With support from a nearly $1 million gift from the Stanton Foundation, Tulane Law School will launch a new law clinic dedicated to First Amendment rights, Dean David Meyer announced.
The gift will cover the full operating costs of the new clinic for five years and enable the law school to hire a new faculty member to lead the clinic. The school will launch a national search for the faculty director this fall with the goal of enrolling students in Fall 2020. Once in operation, clinic students will represent clients seeking to vindicate First Amendment rights of speech, the press, to petition and assembly under the supervision of faculty mentors.
The Stanton Foundation was created by Frank Stanton, a longtime president of CBS News, to advance First Amendment and democratic values through an informed citizenry. Stanton, a founding figure in modern broadcast news, led CBS news for a quarter century, from 1946 to 1971. During his tenure, he organized the first televised debate in 1960 between Richard Nixon and John F. Kennedy, presided over CBS’s defense of the famous libel action brought by Gen. William Westmoreland, and remained a zealous defender of the First Amendment until his death in 2006 at age 98.

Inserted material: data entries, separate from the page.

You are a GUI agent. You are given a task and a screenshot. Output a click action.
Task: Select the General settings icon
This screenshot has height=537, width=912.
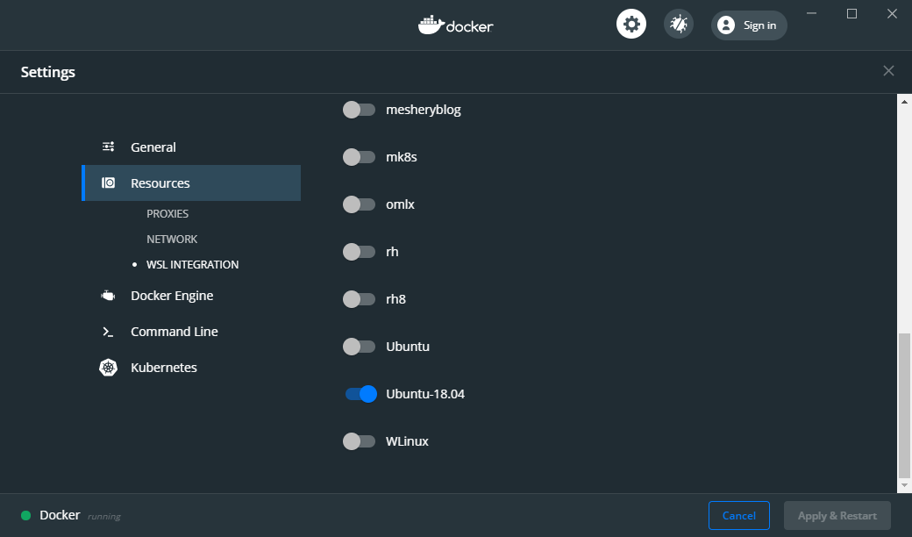(x=108, y=147)
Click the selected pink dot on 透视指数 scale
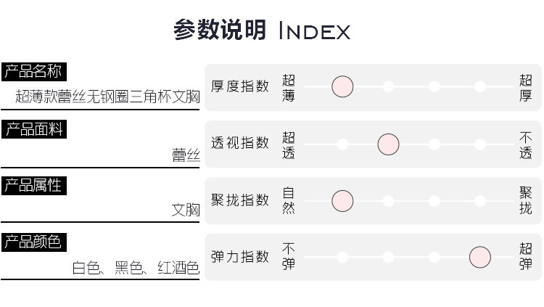 click(x=388, y=144)
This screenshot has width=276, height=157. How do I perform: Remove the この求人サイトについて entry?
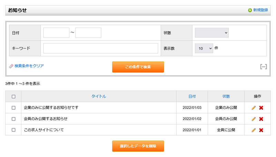tap(261, 130)
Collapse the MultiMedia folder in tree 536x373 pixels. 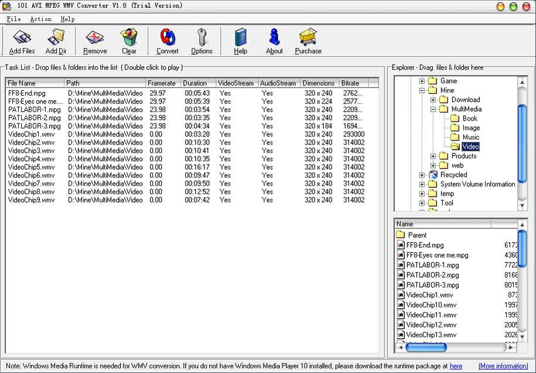coord(433,109)
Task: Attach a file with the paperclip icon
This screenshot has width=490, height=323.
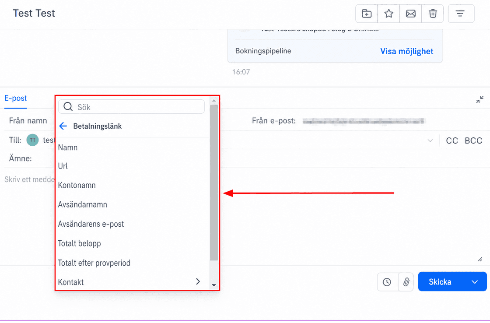Action: 406,282
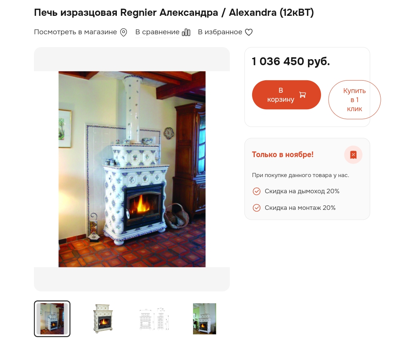This screenshot has width=407, height=347.
Task: Select the second thumbnail of isolated stove
Action: point(103,319)

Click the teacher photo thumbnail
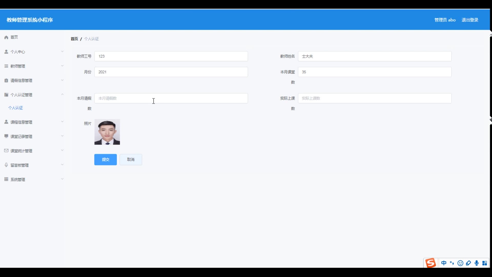tap(107, 132)
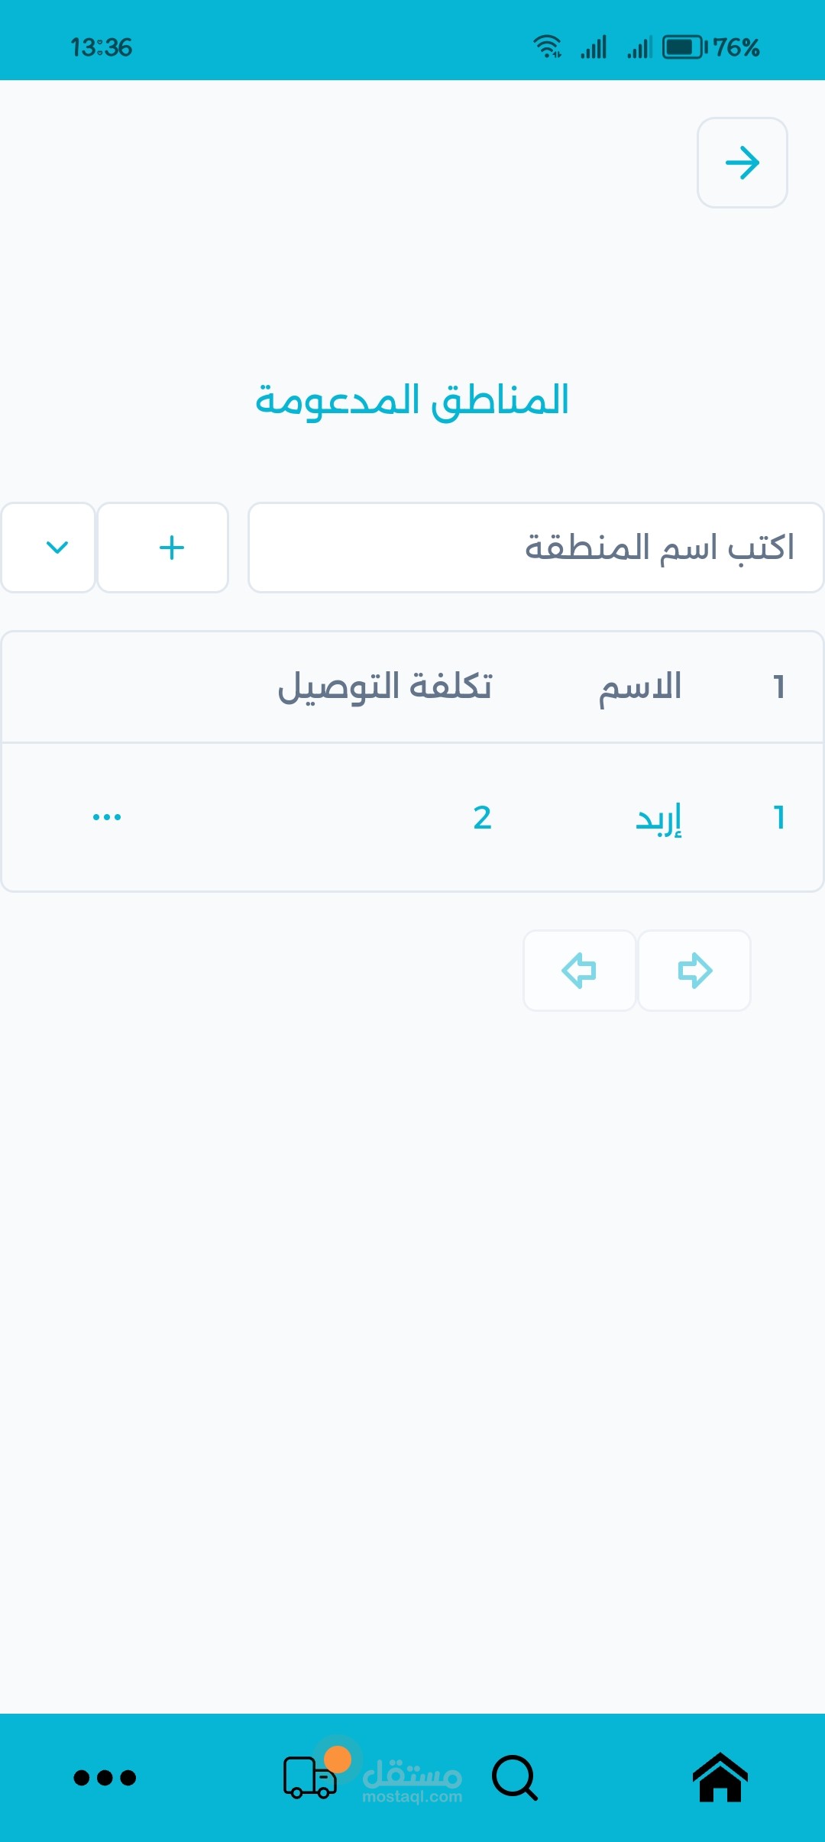Click row number 1 in إربد row
Screen dimensions: 825x1842
click(x=778, y=818)
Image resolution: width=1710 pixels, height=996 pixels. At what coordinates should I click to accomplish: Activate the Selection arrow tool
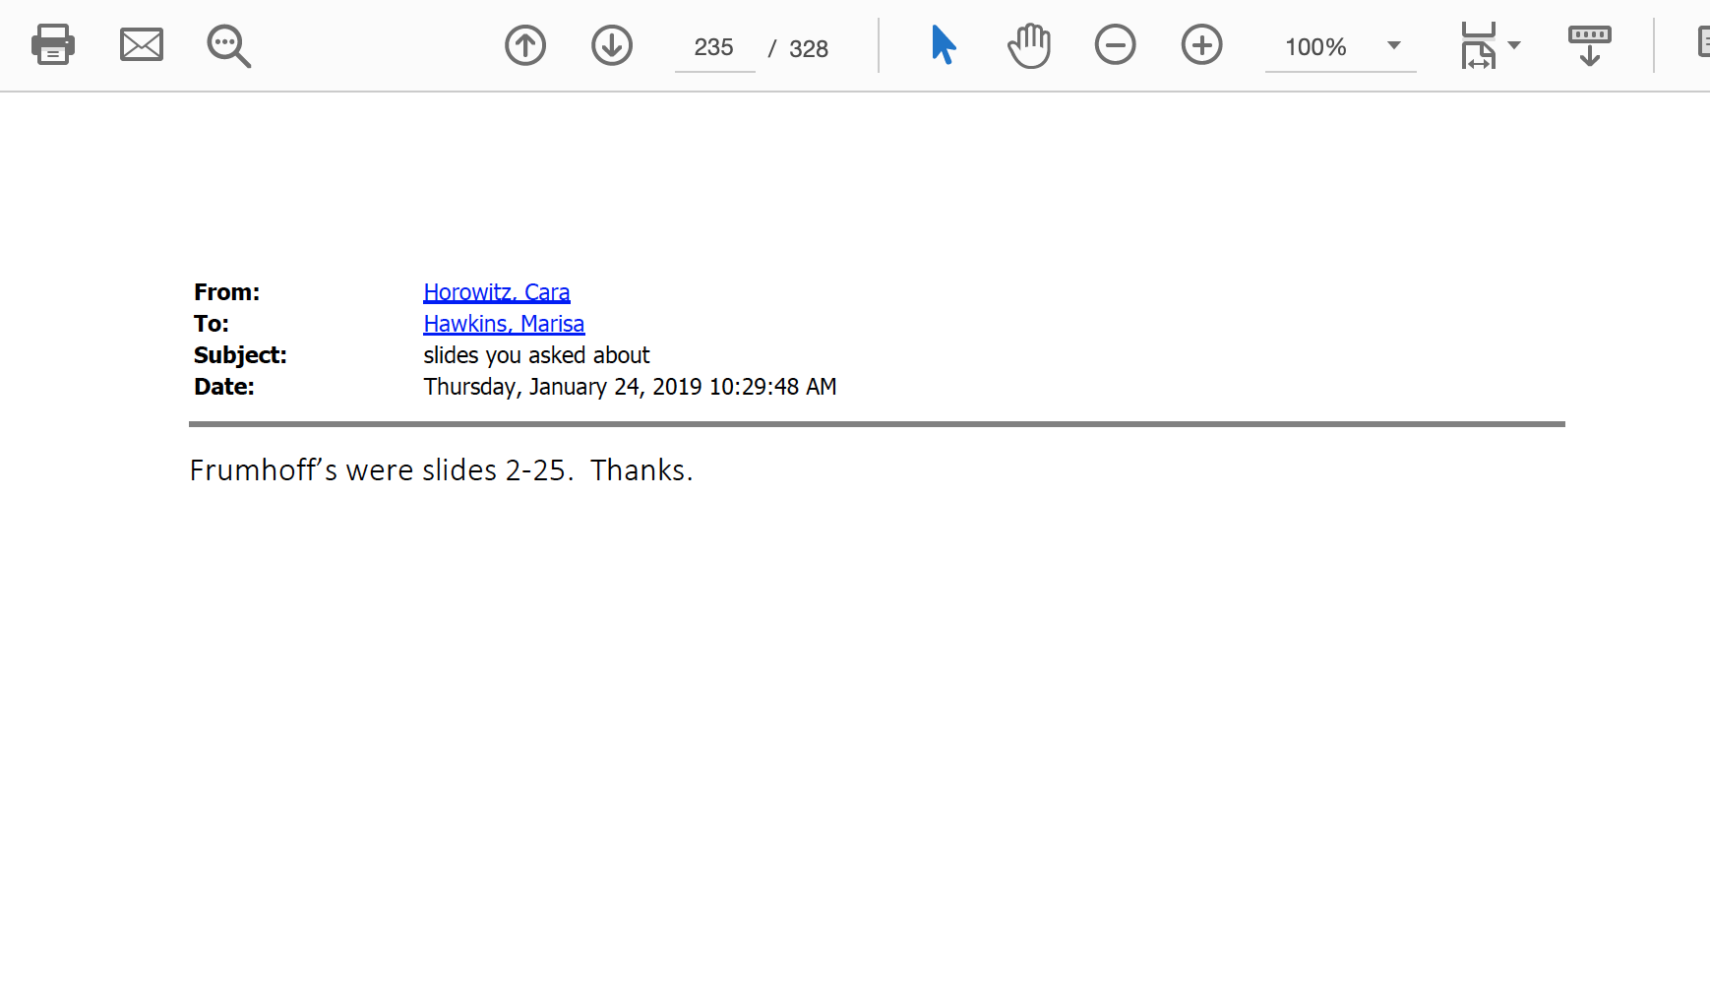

"This is an exceptional opportunity to extend Tulane’s signature strength in clinical education, while leveraging our faculty’s leading expertise in the First Amendment and serving vital community needs."Law Dean David Meyer
The Foundation partnered with Tulane in the new clinic both because of Tulane’s renowned strength in clinical education and its leading faculty expertise on the First Amendment.
“The Stanton Foundation is thrilled to partner with Tulane Law School and is confident that this new law clinic will provide a resource that will benefit all supporters and believers in free speech,” said Stephen Kidder, the foundation’s spokesperson. “Frank Stanton dedicated his career to advancing the core values reflected in the First Amendment and we are so excited that his philanthropy will continue to promote those values under the leadership of Tulane Law School.”
The First Amendment Clinic is the second new law clinic to be announced at Tulane Law School this summer. In June, the law school announced the launch of a new Immigrants Rights Clinic, funded through a major gift from the Silicon Valley Community Foundation. The search for the new faculty director of the Immigrant Rights Clinic will proceed in parallel with the search for the founding director of the First Amendment Clinic, with both clinics opening next fall.
The First Amendment and Immigrant Rights Clinics will join Tulane’s six existing law clinics: the Civil Rights and Federal Practice Clinic, Criminal Justice Clinic, Domestic Violence Clinic, Environmental Law Clinic, Juvenile Justice Clinic, and Legislative Advocacy Clinic.
One of the first law schools in the country to launch a clinical program, Tulane remains a national leader in providing professional skills training to students. The school celebrated the 40th anniversary of its clinical program last spring.
The new clinic will extend Tulane’s significant strength in the area of First Amendment law and the new clinic director will be supported by an advisory panel of senior Tulane faculty experts, including Amy Gajda, the Class of 1937 Professor of Law; Stephen Griffin, the W.R. Irby Chair and Rutledge Clement Professor of Constitutional Law; Catherine Hancock, the Geoffrey C. Bible & Murray H. Bring Professor of Constitutional Law; Lucia Blacksher Ranier, Director of Tulane’s Civil Rights and Federal Practice Clinic; and Keith Werhan, the Ashton Phelps Chair in Constitutional Law.
In addition to robust faculty scholarship spanning the First Amendment rights of assembly, speech, press, and religion, Tulane annually hosts the Ashton Phelps Lecture on First Amendment Law and last year hosted a major two-day conference on the future of the freedom of the press.
“The Stanton Foundation’s generous support will add to Tulane’s impressive faculty leadership in the First Amendment and equip students to be leaders in their own communities after they graduate,” Meyer said. “In the classroom and through the clinic, Tulane will prepare future generations of lawyers and civic leaders committed to defending First Amendment values critical to our democracy.”